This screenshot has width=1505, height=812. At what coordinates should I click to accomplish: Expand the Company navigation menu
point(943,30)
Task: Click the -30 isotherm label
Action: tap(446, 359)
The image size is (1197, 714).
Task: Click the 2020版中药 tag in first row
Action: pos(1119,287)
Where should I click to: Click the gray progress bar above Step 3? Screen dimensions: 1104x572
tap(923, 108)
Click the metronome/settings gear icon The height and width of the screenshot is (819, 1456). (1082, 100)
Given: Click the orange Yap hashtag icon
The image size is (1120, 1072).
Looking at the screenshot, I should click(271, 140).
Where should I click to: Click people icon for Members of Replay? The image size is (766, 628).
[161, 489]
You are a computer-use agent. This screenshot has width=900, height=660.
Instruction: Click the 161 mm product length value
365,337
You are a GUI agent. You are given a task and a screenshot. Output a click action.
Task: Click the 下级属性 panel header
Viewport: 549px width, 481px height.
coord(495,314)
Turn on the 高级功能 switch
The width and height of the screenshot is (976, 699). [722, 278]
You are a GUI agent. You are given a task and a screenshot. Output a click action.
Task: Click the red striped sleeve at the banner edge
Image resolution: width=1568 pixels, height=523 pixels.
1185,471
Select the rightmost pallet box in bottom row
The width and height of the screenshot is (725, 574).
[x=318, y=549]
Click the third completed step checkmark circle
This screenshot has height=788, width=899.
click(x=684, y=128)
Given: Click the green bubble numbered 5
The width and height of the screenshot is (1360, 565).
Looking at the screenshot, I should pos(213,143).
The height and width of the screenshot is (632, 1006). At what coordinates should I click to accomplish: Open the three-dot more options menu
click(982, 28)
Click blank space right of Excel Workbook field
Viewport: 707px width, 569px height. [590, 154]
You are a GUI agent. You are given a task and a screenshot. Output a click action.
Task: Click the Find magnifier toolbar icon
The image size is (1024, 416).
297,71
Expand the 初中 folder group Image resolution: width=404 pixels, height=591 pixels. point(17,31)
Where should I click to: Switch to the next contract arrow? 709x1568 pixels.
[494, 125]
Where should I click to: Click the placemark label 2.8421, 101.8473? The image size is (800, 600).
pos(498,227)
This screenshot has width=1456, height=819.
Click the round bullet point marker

● ● ● ● ● ● ●

Please give back the records exactly as written, beginning at the first line and including the line that holds "Task: Click the 下级属性 panel header" as the last.

This screenshot has width=1505, height=812. At what coordinates should I click to accomplish: Expand the Company navigation menu
point(943,30)
Task: Click the -30 isotherm label
Action: tap(446, 359)
The image size is (1197, 714).
Task: Click the 2020版中药 tag in first row
Action: pos(1119,287)
Where should I click to: Click the gray progress bar above Step 3? Screen dimensions: 1104x572
tap(923, 108)
Click the metronome/settings gear icon The height and width of the screenshot is (819, 1456). (1082, 100)
Given: Click the orange Yap hashtag icon
The image size is (1120, 1072).
Looking at the screenshot, I should click(271, 140).
Where should I click to: Click people icon for Members of Replay? The image size is (766, 628).
[161, 489]
You are a computer-use agent. This screenshot has width=900, height=660.
Instruction: Click the 161 mm product length value
365,337
You are a GUI agent. You are given a task and a screenshot. Output a click action.
Task: Click the 下级属性 panel header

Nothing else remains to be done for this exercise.